In Richard Williams’ animated version, Scrooge’s nephew is introduced with the tinkling of the bell over the front door and a flurry of wind that scatters Scrooge’s papers. He intrudes on what till now has been a soundless scene except for the ticking of a wall clock and the scratching of quills on paper. His intrusiveness is further emphasized by the animators’ having him lean in close to the camera – his face filling the screen – as he questions his uncle’s calling Christmas a humbug.
At first I thought this might just be the animators’ showing off a bit – the shot is rather fancy and highlights the smoothness of the character’s movement as well as the detail in his face – but when we cut to both the nephew and Scrooge in the same shot, the nephew’s face is still very close to Scrooge’s.

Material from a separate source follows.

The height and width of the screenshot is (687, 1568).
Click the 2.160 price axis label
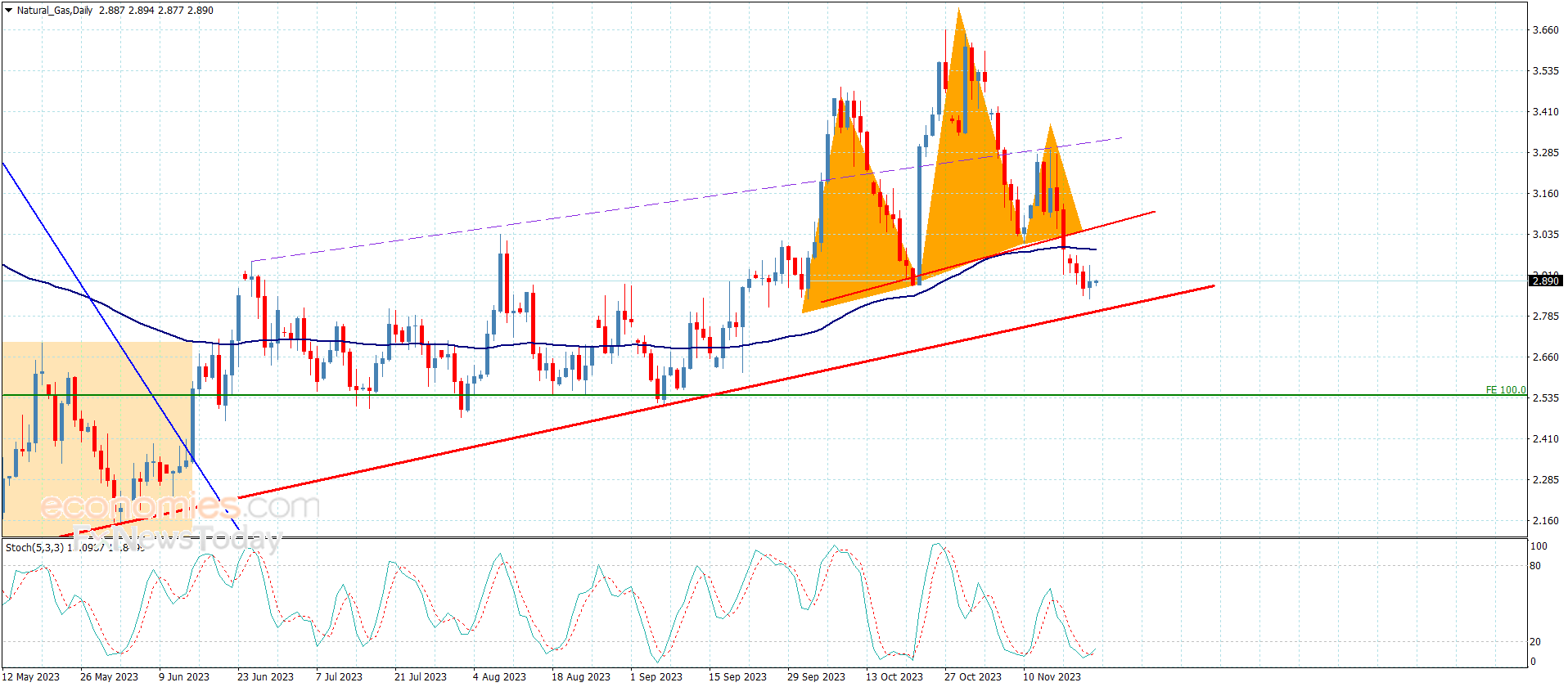coord(1545,520)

The nephew is friendly, but not overly jolly. That’s a weakness in the animation. Though the characters are well-designed, they’re not very well-animated. Their expressions don’t change much and while their movements look natural, they’re far too slow. That gives the conversation the feeling of sort of just going through the motions. Which is perhaps what the nephew’s doing. He doesn’t seem to really want Scrooge to come to dinner; he’s performing an obligation as a family-member. Is he purposely being invasive too in hopes that that’ll discourage Scrooge from accepting?
Unfortunately, Scrooge also seems to be just performing his duty as a character in the story. He recites his lines about boiling celebrants in their own pudding, but he stammers his way through them without seeming to mean them. There’s no juice in him.
Cratchit is all but absent from the scene except for a reaction shot to… well, it’s hard to tell what he’s reacting to because the cartoon cuts to him at “every idiot” and cuts away again at “Merry Christmas on his lips,” well before the mentions of boiling pudding and holly stakes. It’s like Cratchit’s cued in on the word “idiot,” but it’s equally difficult to tell what he’s thinking about it. He looks surprised and a little mortified. Does he think Scrooge means him? So what if he does?
In the interest of time, Williams cuts the nephew’s big speech and any mention of the wife. So there’s no applause from Cratchit and no apparent reason for Scrooge’s refusal to come to dinner other than his not liking Christmas. Partly because of this; partly due to the limitations in the characters’ acting, Scrooge doesn’t seem to dislike his nephew so much as simply disagree with him on this particular issue.
His first couple of Good Afternoons are even pretty laid back. He doesn’t get really cranky until Cratchit opens the door for the nephew and the two exchange Merry Christmases. Is Scrooge less tolerant of his clerk’s celebrating than he is of his nephew’s? It’s impossible to tell yet because we’ve had so little interaction between Scrooge and Cratchit.